▶ [Supplied information]
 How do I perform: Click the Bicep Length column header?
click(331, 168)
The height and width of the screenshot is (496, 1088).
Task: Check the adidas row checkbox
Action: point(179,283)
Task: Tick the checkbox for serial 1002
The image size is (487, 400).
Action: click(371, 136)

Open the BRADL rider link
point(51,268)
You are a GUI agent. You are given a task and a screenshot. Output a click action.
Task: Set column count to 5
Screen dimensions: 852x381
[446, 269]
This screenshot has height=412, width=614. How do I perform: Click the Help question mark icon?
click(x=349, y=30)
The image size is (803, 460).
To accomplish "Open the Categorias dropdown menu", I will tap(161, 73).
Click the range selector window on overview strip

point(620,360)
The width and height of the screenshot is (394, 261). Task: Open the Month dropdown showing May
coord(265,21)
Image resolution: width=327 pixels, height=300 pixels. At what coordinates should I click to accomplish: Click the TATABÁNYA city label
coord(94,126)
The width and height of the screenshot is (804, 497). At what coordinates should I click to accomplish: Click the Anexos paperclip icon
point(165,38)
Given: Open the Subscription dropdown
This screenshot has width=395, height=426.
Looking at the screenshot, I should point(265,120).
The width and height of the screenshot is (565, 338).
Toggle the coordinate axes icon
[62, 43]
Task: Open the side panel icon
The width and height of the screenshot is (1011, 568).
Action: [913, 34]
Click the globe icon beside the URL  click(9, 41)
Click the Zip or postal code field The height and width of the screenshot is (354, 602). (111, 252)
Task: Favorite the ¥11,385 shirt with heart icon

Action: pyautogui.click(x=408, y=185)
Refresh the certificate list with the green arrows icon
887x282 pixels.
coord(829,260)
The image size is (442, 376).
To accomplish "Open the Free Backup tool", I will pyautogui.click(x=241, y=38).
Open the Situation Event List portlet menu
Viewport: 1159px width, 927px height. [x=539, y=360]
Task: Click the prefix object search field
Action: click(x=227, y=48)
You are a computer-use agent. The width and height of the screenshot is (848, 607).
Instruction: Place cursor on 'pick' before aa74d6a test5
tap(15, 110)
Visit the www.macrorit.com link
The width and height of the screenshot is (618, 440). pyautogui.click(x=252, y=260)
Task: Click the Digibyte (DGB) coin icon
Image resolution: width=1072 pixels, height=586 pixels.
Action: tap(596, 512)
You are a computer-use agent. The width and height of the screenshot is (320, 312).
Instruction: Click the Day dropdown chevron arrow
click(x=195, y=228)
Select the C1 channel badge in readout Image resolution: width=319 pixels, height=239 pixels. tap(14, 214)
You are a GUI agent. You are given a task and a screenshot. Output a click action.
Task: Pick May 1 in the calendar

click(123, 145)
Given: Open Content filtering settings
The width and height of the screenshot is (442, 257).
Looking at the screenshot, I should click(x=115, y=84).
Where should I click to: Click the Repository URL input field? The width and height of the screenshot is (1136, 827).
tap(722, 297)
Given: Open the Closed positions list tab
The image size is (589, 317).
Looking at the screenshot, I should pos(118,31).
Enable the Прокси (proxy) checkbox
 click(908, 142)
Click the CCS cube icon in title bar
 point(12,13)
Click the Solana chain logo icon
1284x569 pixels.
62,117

▶ [Problem description] Using the listing above, reproduce each line without omission.

▶ [Expected answer]
 How do I perform: Click the Bicep Length column header?
click(331, 168)
The height and width of the screenshot is (496, 1088).
Task: Check the adidas row checkbox
Action: point(179,283)
Task: Tick the checkbox for serial 1002
The image size is (487, 400).
Action: click(371, 136)

Open the BRADL rider link
point(51,268)
You are a GUI agent. You are given a task and a screenshot. Output a click action.
Task: Set column count to 5
Screen dimensions: 852x381
[446, 269]
This screenshot has height=412, width=614. How do I perform: Click the Help question mark icon?
click(x=349, y=30)
The image size is (803, 460).
To accomplish "Open the Categorias dropdown menu", I will tap(161, 73).
Click the range selector window on overview strip

point(620,360)
The width and height of the screenshot is (394, 261). Task: Open the Month dropdown showing May
coord(265,21)
Image resolution: width=327 pixels, height=300 pixels. At what coordinates should I click to accomplish: Click the TATABÁNYA city label
coord(94,126)
The width and height of the screenshot is (804, 497). At what coordinates should I click to accomplish: Click the Anexos paperclip icon
point(165,38)
Given: Open the Subscription dropdown
This screenshot has width=395, height=426.
Looking at the screenshot, I should point(265,120).
The width and height of the screenshot is (565, 338).
Toggle the coordinate axes icon
[62, 43]
Task: Open the side panel icon
The width and height of the screenshot is (1011, 568).
Action: [913, 34]
Click the globe icon beside the URL  click(9, 41)
Click the Zip or postal code field The height and width of the screenshot is (354, 602). (111, 252)
Task: Favorite the ¥11,385 shirt with heart icon

Action: pyautogui.click(x=408, y=185)
Refresh the certificate list with the green arrows icon
887x282 pixels.
coord(829,260)
The image size is (442, 376).
To accomplish "Open the Free Backup tool", I will pyautogui.click(x=241, y=38).
Open the Situation Event List portlet menu
Viewport: 1159px width, 927px height. [x=539, y=360]
Task: Click the prefix object search field
Action: click(x=227, y=48)
You are a computer-use agent. The width and height of the screenshot is (848, 607).
Instruction: Place cursor on 'pick' before aa74d6a test5
tap(15, 110)
Visit the www.macrorit.com link
The width and height of the screenshot is (618, 440). pyautogui.click(x=252, y=260)
Task: Click the Digibyte (DGB) coin icon
Image resolution: width=1072 pixels, height=586 pixels.
Action: tap(596, 512)
You are a computer-use agent. The width and height of the screenshot is (320, 312).
Instruction: Click the Day dropdown chevron arrow
click(x=195, y=228)
Select the C1 channel badge in readout Image resolution: width=319 pixels, height=239 pixels. tap(14, 214)
You are a GUI agent. You are given a task and a screenshot. Output a click action.
Task: Pick May 1 in the calendar

click(123, 145)
Given: Open Content filtering settings
The width and height of the screenshot is (442, 257).
Looking at the screenshot, I should click(x=115, y=84).
Where should I click to: Click the Repository URL input field? The width and height of the screenshot is (1136, 827).
tap(722, 297)
Given: Open the Closed positions list tab
The image size is (589, 317).
Looking at the screenshot, I should pos(118,31).
Enable the Прокси (proxy) checkbox
 click(908, 142)
Click the CCS cube icon in title bar
 point(12,13)
Click the Solana chain logo icon
1284x569 pixels.
62,117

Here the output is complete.